Since then, I have upgraded my system to use an ASUS P2L97-S motherboard with a 333-MHz Pentium II and switched to a ViewSonic P815 Professional Series monitor. The monitor is a pricey $1,300, but my eyes already are grateful for the change.

I've tested two Matrox cards with this monitor: the Millennium G200 Accelerated Graphics Port (AGP) and the Productiva G100 AGP. The combination is superb, but although the Productiva G100 has an attractive price tag (I've seen it as low as $49), I recommend passing it by for the Millennium G200.

The G200 is crisp and stable with a 1,600-by-1,280-pixel resolution, 16 bits of color depth, and an 80-hertz refresh rate. And it screams on my system. Its 2-D performance on Windows and Linux leaves every other card I've used in the dust. Its OpenGL performance is quite remarkable. And although we all (cough) realize that IT people are too busy to waste time playing games, you might be interested to know that I clocked Acclaim's 3-D action game, Forsaken, at between 28 and 44 frames per second even at a resolution of 1,024-by-768 pixels with 16-bit color.

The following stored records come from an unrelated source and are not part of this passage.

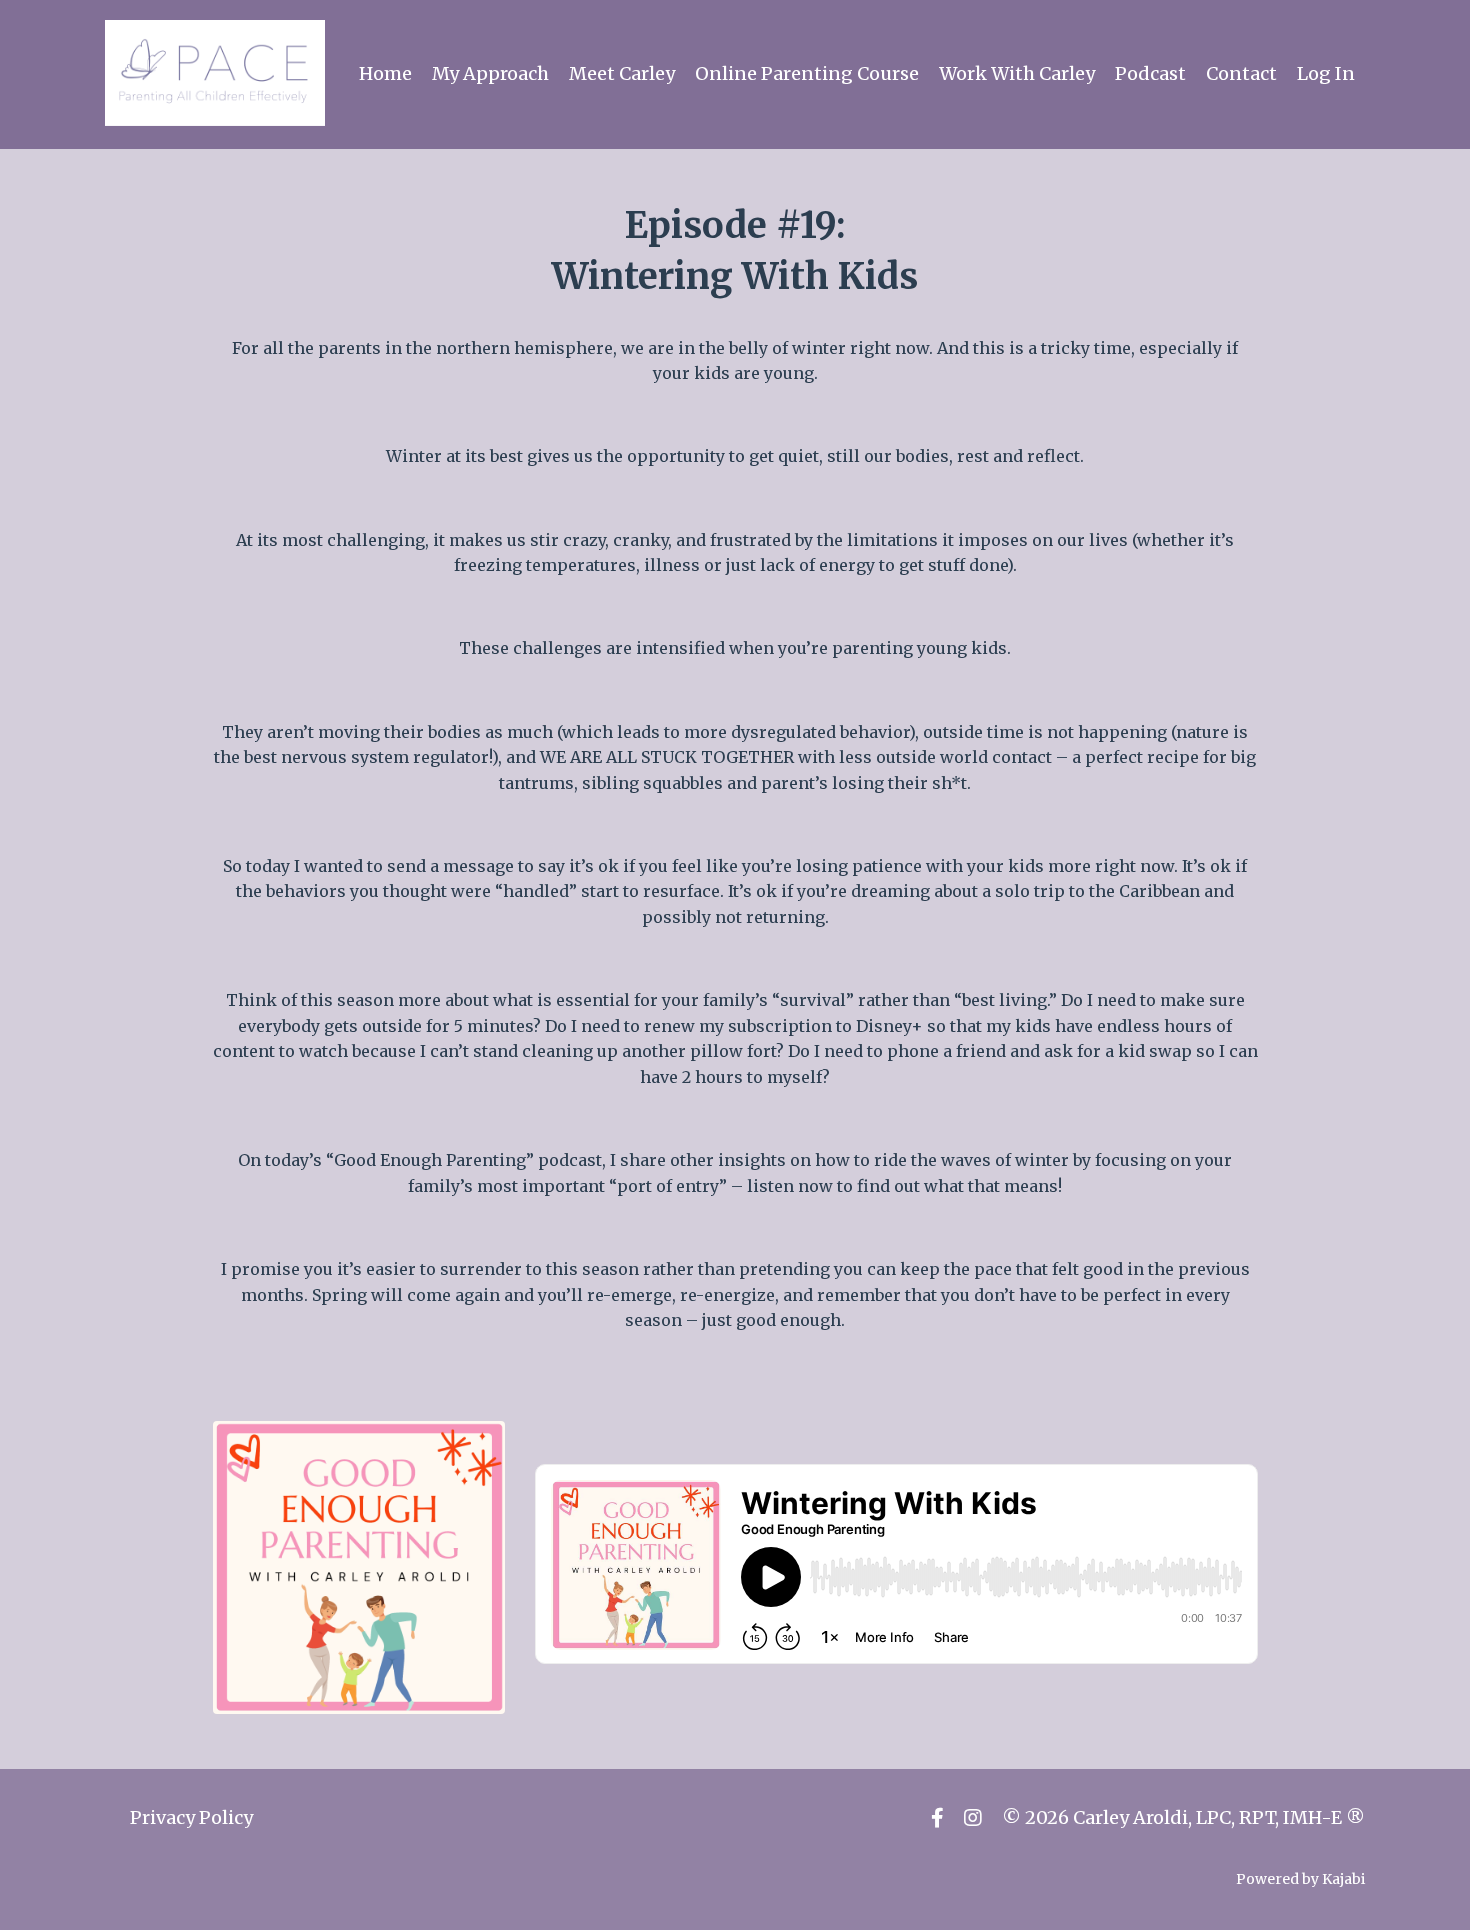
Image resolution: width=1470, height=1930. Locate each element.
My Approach (490, 73)
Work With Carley (1017, 73)
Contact (1241, 73)
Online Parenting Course (807, 73)
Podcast (1150, 73)
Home (385, 73)
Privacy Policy (191, 1817)
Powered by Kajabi (1300, 1879)
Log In (1326, 73)
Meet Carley (622, 73)
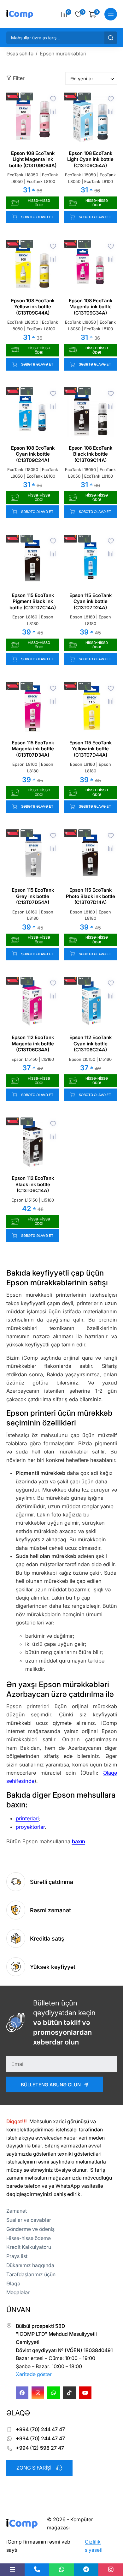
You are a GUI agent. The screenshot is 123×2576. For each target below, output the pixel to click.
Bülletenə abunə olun (51, 2085)
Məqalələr (18, 2292)
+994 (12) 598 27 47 (40, 2448)
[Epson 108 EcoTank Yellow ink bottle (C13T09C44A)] (32, 266)
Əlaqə (13, 2283)
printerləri (27, 1818)
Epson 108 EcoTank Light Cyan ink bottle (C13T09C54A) (90, 159)
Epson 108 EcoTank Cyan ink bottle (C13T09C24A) (33, 454)
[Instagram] (38, 2392)
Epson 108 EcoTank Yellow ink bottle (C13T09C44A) (33, 307)
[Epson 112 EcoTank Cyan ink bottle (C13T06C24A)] (90, 1003)
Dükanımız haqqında (30, 2265)
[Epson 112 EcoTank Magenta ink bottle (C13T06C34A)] (32, 1003)
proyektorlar (30, 1827)
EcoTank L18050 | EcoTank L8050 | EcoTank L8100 (32, 178)
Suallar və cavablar (28, 2220)
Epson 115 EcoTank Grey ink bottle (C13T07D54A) (33, 896)
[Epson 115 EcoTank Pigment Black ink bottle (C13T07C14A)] (32, 561)
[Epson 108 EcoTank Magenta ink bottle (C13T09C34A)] (90, 266)
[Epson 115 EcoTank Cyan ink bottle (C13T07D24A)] (90, 561)
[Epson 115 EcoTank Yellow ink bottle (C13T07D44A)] (90, 708)
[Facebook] (22, 2392)
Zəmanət (16, 2211)
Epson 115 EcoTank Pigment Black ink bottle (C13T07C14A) (32, 601)
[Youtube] (85, 2392)
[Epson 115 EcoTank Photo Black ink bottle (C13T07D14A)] (90, 855)
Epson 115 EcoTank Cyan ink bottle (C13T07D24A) (90, 601)
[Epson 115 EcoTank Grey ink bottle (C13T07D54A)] (32, 855)
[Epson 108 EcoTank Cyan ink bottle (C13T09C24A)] (32, 413)
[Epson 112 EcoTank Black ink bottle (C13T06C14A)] (32, 1143)
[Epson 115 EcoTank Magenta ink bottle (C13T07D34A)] (32, 708)
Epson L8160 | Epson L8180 (32, 620)
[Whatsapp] (53, 2392)
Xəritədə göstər (34, 2374)
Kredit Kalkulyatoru (28, 2247)
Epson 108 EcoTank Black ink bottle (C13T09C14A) (90, 454)
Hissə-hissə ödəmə (28, 2238)
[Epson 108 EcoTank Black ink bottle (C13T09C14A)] (90, 413)
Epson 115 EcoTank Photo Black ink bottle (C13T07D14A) (90, 896)
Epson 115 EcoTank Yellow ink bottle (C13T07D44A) (90, 749)
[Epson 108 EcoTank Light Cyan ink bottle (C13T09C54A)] (90, 119)
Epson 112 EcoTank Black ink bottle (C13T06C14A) (33, 1184)
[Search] (110, 37)
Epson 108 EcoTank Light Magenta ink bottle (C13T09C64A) (32, 159)
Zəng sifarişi (33, 2468)
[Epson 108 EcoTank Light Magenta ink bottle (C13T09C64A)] (32, 119)
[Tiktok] (69, 2392)
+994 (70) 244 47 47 (40, 2429)
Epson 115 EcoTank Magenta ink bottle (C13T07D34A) (33, 749)
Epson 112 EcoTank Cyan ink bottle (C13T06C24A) (90, 1043)
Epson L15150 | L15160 (32, 1059)
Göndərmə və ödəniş (30, 2229)
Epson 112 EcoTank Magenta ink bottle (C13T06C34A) (33, 1043)
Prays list (16, 2256)
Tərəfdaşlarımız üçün (31, 2274)
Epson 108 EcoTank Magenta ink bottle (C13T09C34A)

The Millennium G200 AGP street price is about $150, which is annoyingly affordable. (Just kidding -- what I find annoying is that I paid more than $400 for my old Millennium, which runs like a snail compared to these new cards. Worse, it fried itself to a crisp last week.)

Rather than make the unfair comparison to Number Nine's older PCI cards, I asked Number Nine to send me its latest and greatest. I'll let you know how they fare.

As for my carpal tunnel syndrome, I discovered that the problem was exacerbated by one of my favorite mice. This mouse has the primary button on the side. I found that you can aggravate carpal tunnel by clicking repeatedly with your thumb.

So I switched back to the Microsoft Intellimouse. Fortunately, one of the few things I can wax rhapsodic about when it comes to Microsoft is the hardware it resells. Not only does the Intellimouse fit my hand perfectly, I love the scroll button in the middle. I'm also the world's biggest fan of Microsoft's Natural Keyboard. Since I've been using the Intellimouse and the Natural Keyboard, my carpal tunnel has almost disappeared.

So what tips do you other boomers and nonboomers have for sore eyes or carpal tunnel? What combinations of hardware have worked best for you and your users?

Finger-tapping tip

I'm still looking for readers who are waiting for something besides The next version of Windows NT. In the meantime, reader Patrick Purcell submitted a great tip along those familiar lines:

What can you do while waiting for Windows NT 5.0? Stand on the New York Harbor and watch continental drift cause the coast of France to come crashing in."